TRECHO APRESENTADO
════════
No país cuja legislação referente às pessoas com deficiência é considerada uma das melhores do continente, a inclusão dos cidadãos através de seu direito de se comunicar segue ignorada pelo poder público, pelas empresas e pela sociedade civil.
Em 1992, em sessão plenária especial sobre a questão da deficiência, a Assembléia Geral das Nações Unidas decidiu instituir o Dia Internacional da Pessoa com Deficiência. O ato, à época, simbolizou a constatação dos países de que muito ainda precisava ser feito para que uma parcela considerável da população tivesse seus direitos até mesmo reconhecidos. Mais longe ainda se estava da efetividade de sua garantia. Desde então, a data vem sendo marcada internacionalmente no dia 3 de dezembro por mobilizações que buscam conscientizar a sociedade e assim transformá-la.
No Brasil não é diferente. No entanto, no país cuja legislação referente às pessoas com deficiência é considerada uma das melhores do continente americano, a acessibilidade e inclusão de milhões de cidadãos e cidadãs, e sua compreensão como a garantia do direito à igualdade, seguem ignoradas pelo poder público, pelas empresas e pela sociedade civil.
Apesar de haver um reconhecimento crescente da importância da chamada acessibilidade arquitetônica que permite o acesso a imóveis e espaços públicos o Brasil ainda está longe de eliminar outros tipos de barreiras enfrentadas pelas pessoas com deficiência. Uma delas é a comunicacional, que impede o acesso à plena comunicação interpessoal, escrita e virtual e, por conseqüência, o acesso à informação e ao conhecimento. O abismo existente neste campo é tão grande que a acessibilidade às tecnologias da informação foi escolhida como tema para o Dia Internacional de 2006, visando ao reconhecimento do público da importância das pessoas com deficiência poderem exercer seus direitos com autonomia e independência a partir dos benefícios trazidos pelo avanço tecnológico.
Acessibilidade não é só modificar a porta do banheiro, o corredor estreito ou a escada. É algo muito mais complexo que isso. Os surdos oralizados, por exemplo, que não se expressam através da Libras [Língua Brasileira de Sinais], começam a questionar porque os filmes nacionais não são legendados. Os deficientes visuais questionam o acesso à Internet, inclusive nos sites de órgãos públicos, que deveriam dar o exemplo. Essas são discussões fundamentais, acredita Alexandre Baroni, presidente do Conselho Nacional dos Direitos da Pessoa Portadora de Deficiência (Conade).
════════
[Dados de elementos e de posição no texto]
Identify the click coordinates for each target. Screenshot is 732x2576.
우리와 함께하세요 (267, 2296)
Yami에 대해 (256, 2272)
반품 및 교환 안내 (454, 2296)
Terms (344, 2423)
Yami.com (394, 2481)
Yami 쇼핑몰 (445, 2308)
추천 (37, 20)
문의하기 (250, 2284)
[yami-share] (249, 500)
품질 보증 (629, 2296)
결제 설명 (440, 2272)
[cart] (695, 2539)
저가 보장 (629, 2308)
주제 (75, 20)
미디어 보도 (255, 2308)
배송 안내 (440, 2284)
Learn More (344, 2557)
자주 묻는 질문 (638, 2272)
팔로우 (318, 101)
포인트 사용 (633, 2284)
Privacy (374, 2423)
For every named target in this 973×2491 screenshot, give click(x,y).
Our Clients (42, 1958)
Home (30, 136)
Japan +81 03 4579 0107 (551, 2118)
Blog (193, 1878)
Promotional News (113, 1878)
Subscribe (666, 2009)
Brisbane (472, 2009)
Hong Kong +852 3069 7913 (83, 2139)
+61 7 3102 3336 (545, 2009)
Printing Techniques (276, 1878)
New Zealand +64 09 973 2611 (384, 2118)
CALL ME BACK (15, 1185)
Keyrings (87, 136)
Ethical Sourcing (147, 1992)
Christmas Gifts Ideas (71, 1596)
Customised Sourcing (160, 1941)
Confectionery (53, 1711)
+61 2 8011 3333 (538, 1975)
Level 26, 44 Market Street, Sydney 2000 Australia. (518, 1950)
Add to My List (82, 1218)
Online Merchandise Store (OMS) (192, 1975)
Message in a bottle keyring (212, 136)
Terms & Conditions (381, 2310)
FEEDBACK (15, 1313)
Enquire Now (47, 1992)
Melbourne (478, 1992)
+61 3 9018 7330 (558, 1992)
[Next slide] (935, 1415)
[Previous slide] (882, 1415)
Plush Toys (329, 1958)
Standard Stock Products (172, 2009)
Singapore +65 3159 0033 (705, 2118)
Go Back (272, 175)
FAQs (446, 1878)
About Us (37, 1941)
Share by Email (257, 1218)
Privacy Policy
════════
TAREFAS DO EXERCÍCIO
A - Reproduza, do texto sobre acessibilidade, o trecho compreendido entre "Acessibilidade não é" e "de Deficiência (Conade).", inclusive.
B - Segundo o texto sobre acessibilidade, em que ano a Assembleia Geral das Nações Unidas decidiu instituir o Dia Internacional da Pessoa com Deficiência?
C - Dê continuidade ao texto sobre acessibilidade, a partir do ponto em que ele termina.

RESULTADOS DO EXERCÍCIO
A -
Acessibilidade não é só modificar a porta do banheiro, o corredor estreito ou a escada. É algo muito mais complexo que isso. Os surdos oralizados, por exemplo, que não se expressam através da Libras [Língua Brasileira de Sinais], começam a questionar porque os filmes nacionais não são legendados. Os deficientes visuais questionam o acesso à Internet, inclusive nos sites de órgãos públicos, que deveriam dar o exemplo. Essas são discussões fundamentais, acredita Alexandre Baroni, presidente do Conselho Nacional dos Direitos da Pessoa Portadora de Deficiência (Conade).

B - Em 1992.

C -
Na opinião da jornalista Cláudia Werneck, superintendente da organização não governamental Escola de Gente Comunicação em Inclusão, especialista no tema, é na comunicação que se dão os maiores atos discriminatórios em relação às pessoas com deficiência além de serem os mais difíceis de serem percebidos como tal.
A comunicação como um direito humano e o direito de cada um se comunicar são questões ainda não entendidas como estruturantes. São vistas como algo poético, acessório, o que faz com que este se torne um espaço ideal para se praticar a discriminação. Por isso, entender a acessibilidade na comunicação exige mais reflexão, formas diferenciadas de sinergia e novas formas de ação, porque é uma área pouco entendida como prioritária para a inclusão de pessoas com deficiência, explica Cláudia.
A Constituição de 1988 estabelece que é obrigação do Estado criar programas e atendimento especializado às pessoas com deficiência física, sensorial ou mental e facilitar o acesso dessas pessoas a bens e serviços coletivos. Na seqüência da Constituição foi editada a lei 10.098/00, que estabelece normas e critérios para a promoção da acessibilidade mediante a supressão de obstáculos além de nas vias públicas, edifícios e meios de transporte nos meios de comunicação. O artigo 19 da lei define, por exemplo, que os serviços de radiodifusão devem adotar medidas técnicas para possibilitar o uso da linguagem de sinais ou de outra sub-titulação e, assim, garantir o direito de acesso à informação às pessoas com deficiência auditiva.
No entanto, quando se observa a forma pela qual as informações são veiculadas, sem atentar às características de seus possíveis receptores, constata-se que muito ainda há para se fazer em direção à conquista da acessibilidade na comunicação. No caso da Internet, a recomendação feita é para que seja dado um tratamento técnico às informações para que elas possam ser facilmente acessadas e copiadas por pessoas com dificuldade motora ou mental para lidar com o computador e seus acessórios. Segundo a ONG Escola de Gente, este cuidado técnico em produzir sites cujo acesso não acarrete problemas é, atualmente, um imperativo ditado pela filosofia da inclusão social, pelo movimento das pessoas com deficiência e pelas principais organizações mundiais referentes ao tema. Aspectos como a linguagem do dia-a-dia, o estilo simples de redação, as sentenças curtas, os parágrafos curtos e os subtítulos abrangendo poucos parágrafos são exemplos de cuidados no tratamento da informação que facilitam a vida das pessoas com deficiência.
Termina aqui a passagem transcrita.